--- START SELECTION ---
I think queues that have min/max set in bytes/buffers should try to use the convert query to transform that into time, if that fails, then they should just fail the latency query, which means that they aren't fit for use in a live pipeline. That would probably break the current usage of queues in decodebin, but I think it's already broken as it can cause the pipeline to just drop every buffer if they queue for longer than the declared latency, and it provides no jitterbuffering at all in these cases anyway as all the queues will never fill up higher than the min. My "hack" in these cases is to implement the latency query in the application and set a value higher than min (but lower than max). I guess the queues (multiqueue?) could instead have a "error-above-bytes" and "error-above-buffers", which would emit an error message, if the pipeline can't preroll without buffering more than the limited number of buffers or bytes, then it should fail instead of just blocking forever or randomly dropping things. I admit I hadn't though of leaky queues, as I have yet to hear a good use-case for them, I generally feel that the QOS event handling is what you want instead. That said, having them reset the max-latency to their max latency is probably right, as it means nothing will ever be buffered upstream of a leaky queue. I think GstBaseSrc should set the default to [0,0] for "instantaneous" live sources (videotestsrc, udpsrc, etc), as they never buffer anything and create buffers "right now". Sources with a fixed latency, should set [n,n], etc. That said, I'd really like to see Wim's input as he designed this latency thing in the first place and put the max=-1 in basesrc.
--- END SELECTION ---
--- START RECORDED DATA ---
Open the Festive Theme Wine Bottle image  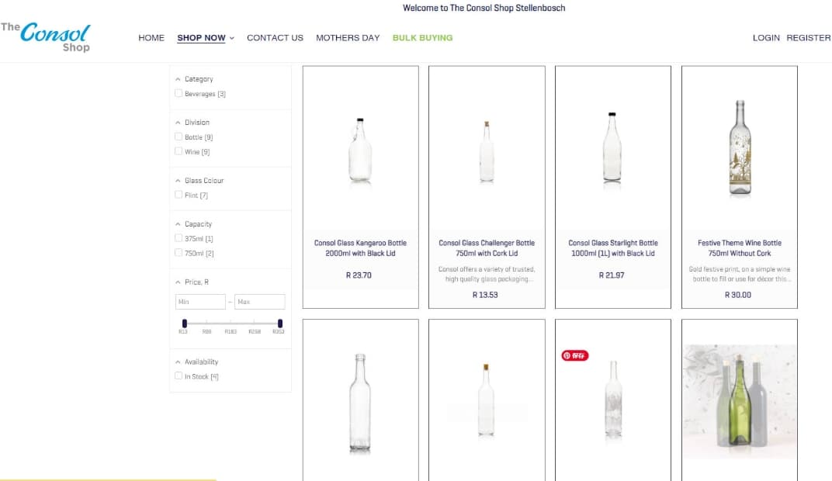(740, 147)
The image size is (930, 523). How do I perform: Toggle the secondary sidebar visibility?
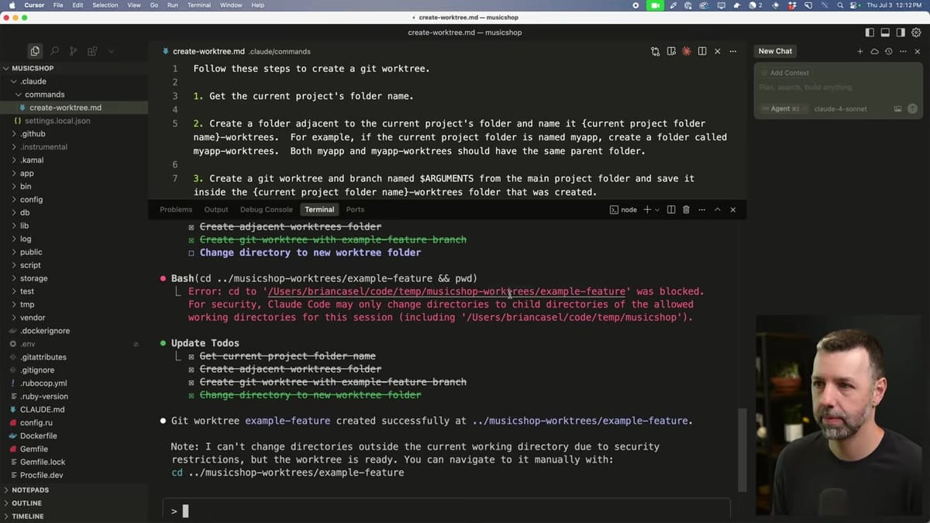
--- END RECORDED DATA ---
### [TASK LIST]
**a.** Answer from the queue latency post:
(i) What default does the writer think GstBaseSrc should set for "instantaneous" live sources?
(ii) What does the writer generally feel is wanted instead of leaky queues?
(iii) Whose input would the writer like to see?
**b.** Resume the queue latency post from where it stops.
The material comes from a different source than the queue latency post.

### [TASK-BY-TASK ANSWERS]
**a.**
(i) [0,0]
(ii) QOS event handling
(iii) Wim's

**b.**
All this seems to make sense now, except for the max=-1 in basesrc. Let's wait for Wim's comment. Meanwhile: > max = MIN (upstream_max, own_max) My impression was that we should completely ignore upstream max, and I can't see why it make a difference if upstream_max is smaller then own max.
Maybe I should mention something: ... ! decoder ! queue ! sink It is not because the queue thinks it can accumulate N ms of data (hence contribute to max latency), that it will be possible for the queue to be filled. Buffer pools might have maximum of buffers that prevent this. I think it's all linked together. I wonder what should be the behaviour of the latency query/message from the decoder (regardless if it's is own or downstream, the decoder decide the allocation and pool).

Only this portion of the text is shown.